# Duplicate File Finder

This tool scans a directory tree for duplicate files by comparing MD5 hashes.
When duplicates are found, it generates a **review report** that you can edit
before confirming any deletions.

It supports **resume/checkpoint**: if a scan is interrupted, you can pick up
where you left off without re-hashing files that haven't changed.

In [None]:
# --- Configuration ---
# Set these variables before running the scan.

root_dir = '/path/to/scan/'               # Directory to scan (needs trailing slash)
resume = False                             # Set to True to resume a previous scan
report_path = 'duplicate_report.txt'       # Where to write the review report

In [None]:
# --- Scan Filters ---
# Set to a list of extensions to skip (e.g. [".jpg", ".png"]), or None to skip nothing
ignore_extensions = None

# Set to a list of extensions to scan exclusively (e.g. [".pdf"]), or None to scan all
# Note: cannot be used together with ignore_extensions
only_extensions = None

# Maximum file size to scan (files larger than this are skipped), or None for no limit
max_size = None
max_size_unit = "MB"  # "KB", "MB", or "GB"

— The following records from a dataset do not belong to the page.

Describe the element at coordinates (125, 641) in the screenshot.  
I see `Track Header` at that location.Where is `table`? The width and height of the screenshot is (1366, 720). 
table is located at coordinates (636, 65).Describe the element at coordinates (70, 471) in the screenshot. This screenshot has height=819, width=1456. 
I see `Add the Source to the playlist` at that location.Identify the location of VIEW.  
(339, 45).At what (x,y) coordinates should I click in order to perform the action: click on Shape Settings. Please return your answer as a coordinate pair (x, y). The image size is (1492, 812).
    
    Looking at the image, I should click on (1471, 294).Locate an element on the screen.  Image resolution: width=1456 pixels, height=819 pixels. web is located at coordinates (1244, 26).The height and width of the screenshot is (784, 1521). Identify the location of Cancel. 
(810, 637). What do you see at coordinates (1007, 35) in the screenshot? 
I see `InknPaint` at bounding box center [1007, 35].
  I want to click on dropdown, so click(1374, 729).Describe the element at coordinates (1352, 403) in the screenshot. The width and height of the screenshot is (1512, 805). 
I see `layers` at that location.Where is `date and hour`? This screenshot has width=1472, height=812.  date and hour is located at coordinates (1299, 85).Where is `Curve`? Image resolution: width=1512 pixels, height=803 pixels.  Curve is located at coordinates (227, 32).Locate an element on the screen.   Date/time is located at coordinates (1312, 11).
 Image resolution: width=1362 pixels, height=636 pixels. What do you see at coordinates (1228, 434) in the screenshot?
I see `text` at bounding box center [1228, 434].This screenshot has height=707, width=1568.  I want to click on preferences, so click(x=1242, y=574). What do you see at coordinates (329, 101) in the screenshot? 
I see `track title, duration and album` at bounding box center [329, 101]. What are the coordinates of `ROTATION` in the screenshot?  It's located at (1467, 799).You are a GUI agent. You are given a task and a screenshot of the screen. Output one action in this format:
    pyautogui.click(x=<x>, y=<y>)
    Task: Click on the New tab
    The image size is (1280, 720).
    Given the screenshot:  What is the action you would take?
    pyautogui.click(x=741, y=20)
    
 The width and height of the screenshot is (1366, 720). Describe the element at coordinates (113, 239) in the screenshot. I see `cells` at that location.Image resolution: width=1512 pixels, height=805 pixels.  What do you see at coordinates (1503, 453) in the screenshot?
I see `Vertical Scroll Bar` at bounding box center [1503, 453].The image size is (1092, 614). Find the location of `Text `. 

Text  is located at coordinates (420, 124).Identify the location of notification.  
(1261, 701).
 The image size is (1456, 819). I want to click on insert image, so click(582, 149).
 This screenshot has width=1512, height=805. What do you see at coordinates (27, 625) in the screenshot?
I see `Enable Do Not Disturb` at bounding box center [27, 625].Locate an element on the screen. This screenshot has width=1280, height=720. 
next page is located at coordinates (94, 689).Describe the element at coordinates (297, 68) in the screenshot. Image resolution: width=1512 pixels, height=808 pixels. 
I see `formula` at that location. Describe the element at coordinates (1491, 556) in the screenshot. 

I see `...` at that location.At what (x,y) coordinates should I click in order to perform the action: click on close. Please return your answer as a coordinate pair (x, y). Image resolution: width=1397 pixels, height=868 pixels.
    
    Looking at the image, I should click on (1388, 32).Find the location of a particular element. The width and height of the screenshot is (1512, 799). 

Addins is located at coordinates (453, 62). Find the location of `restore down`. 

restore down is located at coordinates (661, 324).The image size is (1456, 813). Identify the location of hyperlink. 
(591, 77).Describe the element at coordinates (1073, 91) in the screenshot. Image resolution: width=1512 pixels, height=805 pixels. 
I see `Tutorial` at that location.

# Minimum file size to scan (files smaller than this are skipped), or None for no limit
min_size = None
min_size_unit = "KB"  # "KB", "MB", or "GB"

## Scan Filters

- **`ignore_extensions`** — A list of file extensions to skip (e.g. `[".jpg", ".png"]`). Files with these extensions won't be scanned. Set to `None` to skip nothing.
- **`only_extensions`** — A list of file extensions to scan exclusively (e.g. `[".pdf"]`). Only files with these extensions will be scanned. Set to `None` to scan all files.
- **Note:** `ignore_extensions` and `only_extensions` are **mutually exclusive** — setting both will raise an error.
- **`max_size` / `max_size_unit`** — Skip files larger than this size. Set `max_size` to `None` for no upper limit.
- **`min_size` / `min_size_unit`** — Skip files smaller than this size. Set `min_size` to `None` for no lower limit.
- Units can be `"KB"`, `"MB"`, or `"GB"`. Extensions are matched **case-insensitively** (`.JPG` matches `.jpg`).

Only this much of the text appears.